Aniline blue and CMA3 staining technique help to examine the sperm chromatin packaging quality and the protamine content directly, lysine-rich nucleoproteins determined by acidic aniline blue staining correlates positively with acridine orange and chromomycin A3 staining. Aniline blue detects the lysine-rich nucleoproteins (histones) and, therefore, give an indication of the levels of protamines in the sperm nucleus.
Aniline Blue staining, which distinguishes between lysine-rich histones on the one hand and arginine and cysteine-rich protamines on the other, can be used to determine the degree of sperm nuclear condensation or maturation. The protamine-rich nuclei of adult spermatozoa with copious arginine and cysteine respond negatively and remain unstained, whereas the histone-rich nuclei of immature spermatozoa with excessive lysine react positively and take up the Aniline Blue stain.
The CMA3 staining method is another indirect technique and is used to determining normal protaminosis. This assay is inversely correlated with the protamination condition of spermatozoa, based on in situ competition between protamine and CMA3.
Because CMA3 is unable to access DNA in the presence of protamines and normally produced disulphide linkages, inclusion of CMA3 can prevent DNA polymerase I from accessing the DNA. As a result, nearly none of the CMA3-negative spermatozoa exhibit nicked DNA. The bright or dull yellow staining of spermatozoa nuclei is used to determine CMA3 staining (CMA3 positive).
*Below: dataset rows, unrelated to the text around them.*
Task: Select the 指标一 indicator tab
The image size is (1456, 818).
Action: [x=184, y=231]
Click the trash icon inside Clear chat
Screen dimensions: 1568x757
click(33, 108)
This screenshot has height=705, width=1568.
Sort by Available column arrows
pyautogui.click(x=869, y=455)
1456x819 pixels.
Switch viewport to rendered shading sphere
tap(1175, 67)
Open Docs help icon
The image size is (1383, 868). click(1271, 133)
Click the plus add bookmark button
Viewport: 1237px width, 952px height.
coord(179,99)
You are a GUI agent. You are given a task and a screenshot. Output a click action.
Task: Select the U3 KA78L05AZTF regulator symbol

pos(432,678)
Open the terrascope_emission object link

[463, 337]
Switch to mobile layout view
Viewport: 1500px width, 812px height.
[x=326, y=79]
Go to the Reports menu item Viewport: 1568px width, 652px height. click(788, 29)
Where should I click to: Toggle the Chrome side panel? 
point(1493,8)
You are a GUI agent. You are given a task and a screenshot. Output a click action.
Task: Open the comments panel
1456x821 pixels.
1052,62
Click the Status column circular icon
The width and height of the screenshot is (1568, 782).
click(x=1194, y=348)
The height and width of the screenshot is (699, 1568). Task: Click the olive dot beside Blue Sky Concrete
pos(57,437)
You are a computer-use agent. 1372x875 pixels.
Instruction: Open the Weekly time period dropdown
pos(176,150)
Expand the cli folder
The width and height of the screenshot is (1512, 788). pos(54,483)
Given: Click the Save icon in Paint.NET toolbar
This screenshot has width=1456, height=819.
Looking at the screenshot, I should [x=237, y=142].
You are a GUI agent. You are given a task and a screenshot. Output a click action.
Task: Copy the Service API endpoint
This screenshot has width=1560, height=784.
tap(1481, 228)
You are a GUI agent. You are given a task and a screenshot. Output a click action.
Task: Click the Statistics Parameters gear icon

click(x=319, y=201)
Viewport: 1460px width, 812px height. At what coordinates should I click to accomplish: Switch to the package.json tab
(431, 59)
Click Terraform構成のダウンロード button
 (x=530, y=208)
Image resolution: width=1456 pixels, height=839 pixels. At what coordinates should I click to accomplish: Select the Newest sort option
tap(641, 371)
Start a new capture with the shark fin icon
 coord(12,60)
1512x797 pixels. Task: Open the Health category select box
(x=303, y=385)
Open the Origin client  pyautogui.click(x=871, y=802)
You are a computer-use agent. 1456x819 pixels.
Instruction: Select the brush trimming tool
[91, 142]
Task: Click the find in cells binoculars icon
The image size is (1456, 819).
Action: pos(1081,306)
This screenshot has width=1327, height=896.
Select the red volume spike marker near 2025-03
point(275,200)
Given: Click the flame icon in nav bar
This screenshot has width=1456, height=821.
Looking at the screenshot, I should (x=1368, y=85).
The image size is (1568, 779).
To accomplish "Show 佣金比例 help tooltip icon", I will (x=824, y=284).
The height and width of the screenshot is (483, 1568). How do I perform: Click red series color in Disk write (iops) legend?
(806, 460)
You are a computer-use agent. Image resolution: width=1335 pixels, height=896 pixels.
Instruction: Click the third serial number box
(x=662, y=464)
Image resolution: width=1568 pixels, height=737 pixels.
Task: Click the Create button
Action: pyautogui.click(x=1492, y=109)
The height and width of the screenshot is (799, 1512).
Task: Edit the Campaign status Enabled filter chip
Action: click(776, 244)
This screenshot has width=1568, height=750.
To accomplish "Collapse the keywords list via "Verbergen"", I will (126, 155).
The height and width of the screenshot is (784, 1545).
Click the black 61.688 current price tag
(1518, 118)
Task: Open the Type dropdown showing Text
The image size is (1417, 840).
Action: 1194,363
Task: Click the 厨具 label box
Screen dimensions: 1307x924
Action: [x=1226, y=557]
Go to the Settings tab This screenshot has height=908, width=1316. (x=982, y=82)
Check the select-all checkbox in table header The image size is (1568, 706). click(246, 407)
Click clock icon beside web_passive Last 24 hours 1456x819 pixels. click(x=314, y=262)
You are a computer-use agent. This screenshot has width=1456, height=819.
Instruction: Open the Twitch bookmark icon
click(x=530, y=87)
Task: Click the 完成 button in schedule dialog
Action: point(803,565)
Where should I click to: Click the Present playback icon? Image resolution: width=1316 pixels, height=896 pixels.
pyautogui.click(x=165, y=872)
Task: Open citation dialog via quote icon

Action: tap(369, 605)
In men with poor sperm quality, there is a significant positive connection between DNA fragmentation and chromatin packaging (CMA3 staining). In patients undergoing routine IVF, subzonal insemination (SUZI), or ICSI, correlations between CMA3 staining, sperm morphology, fertilisation, and assisted reproduction result have been discovered. As a result, CMA3 can be used to assess infertile patients since it can stain decondensed, protamine-depleted spermatozoa.
When specific biomarkers of protaminosis and sperm DNA integrity are examined, it becomes clear that their use as indicators associated with chromatin packaging and normal semen parameters can help to reduce the risk of using spermatozoa with defective DNA, resulting in improved male fertility, successful conception, and pregnancy outcomes.